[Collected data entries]
|---|

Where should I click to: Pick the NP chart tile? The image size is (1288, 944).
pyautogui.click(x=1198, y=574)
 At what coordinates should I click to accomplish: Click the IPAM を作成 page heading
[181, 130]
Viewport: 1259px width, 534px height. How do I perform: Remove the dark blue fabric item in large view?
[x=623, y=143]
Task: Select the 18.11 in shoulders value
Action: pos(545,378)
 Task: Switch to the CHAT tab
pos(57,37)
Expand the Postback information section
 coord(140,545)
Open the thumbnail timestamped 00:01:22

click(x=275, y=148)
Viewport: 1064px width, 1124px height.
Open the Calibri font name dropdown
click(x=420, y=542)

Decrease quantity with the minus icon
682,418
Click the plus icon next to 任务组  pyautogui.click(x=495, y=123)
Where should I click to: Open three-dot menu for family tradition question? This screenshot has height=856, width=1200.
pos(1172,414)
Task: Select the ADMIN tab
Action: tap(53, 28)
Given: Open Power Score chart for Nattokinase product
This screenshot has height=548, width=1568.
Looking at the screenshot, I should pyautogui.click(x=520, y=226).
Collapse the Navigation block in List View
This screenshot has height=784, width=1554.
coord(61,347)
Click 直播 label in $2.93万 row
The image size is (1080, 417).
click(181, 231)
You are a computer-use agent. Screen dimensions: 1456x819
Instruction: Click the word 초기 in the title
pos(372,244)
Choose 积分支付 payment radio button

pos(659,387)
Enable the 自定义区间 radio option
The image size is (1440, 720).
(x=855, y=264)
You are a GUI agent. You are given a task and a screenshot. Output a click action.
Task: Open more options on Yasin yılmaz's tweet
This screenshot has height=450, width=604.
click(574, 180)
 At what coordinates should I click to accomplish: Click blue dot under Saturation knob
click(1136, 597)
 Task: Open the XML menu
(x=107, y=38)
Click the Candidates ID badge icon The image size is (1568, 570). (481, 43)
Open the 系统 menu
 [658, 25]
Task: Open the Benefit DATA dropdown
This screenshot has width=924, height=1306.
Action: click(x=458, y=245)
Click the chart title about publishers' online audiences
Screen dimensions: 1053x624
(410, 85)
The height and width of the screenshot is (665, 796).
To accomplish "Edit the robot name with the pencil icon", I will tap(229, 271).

|---|

WHAT TO WORK ON
Retype exactly the lines of the data above, starting at its first line and finishing with the line that has "Given: Open Power" in it.

FINAL ANSWER
Where should I click to: Pick the NP chart tile? The image size is (1288, 944).
pyautogui.click(x=1198, y=574)
 At what coordinates should I click to accomplish: Click the IPAM を作成 page heading
[181, 130]
Viewport: 1259px width, 534px height. How do I perform: Remove the dark blue fabric item in large view?
[x=623, y=143]
Task: Select the 18.11 in shoulders value
Action: pos(545,378)
 Task: Switch to the CHAT tab
pos(57,37)
Expand the Postback information section
 coord(140,545)
Open the thumbnail timestamped 00:01:22

click(x=275, y=148)
Viewport: 1064px width, 1124px height.
Open the Calibri font name dropdown
click(x=420, y=542)

Decrease quantity with the minus icon
682,418
Click the plus icon next to 任务组  pyautogui.click(x=495, y=123)
Where should I click to: Open three-dot menu for family tradition question? This screenshot has height=856, width=1200.
pos(1172,414)
Task: Select the ADMIN tab
Action: tap(53, 28)
Given: Open Power Score chart for Nattokinase product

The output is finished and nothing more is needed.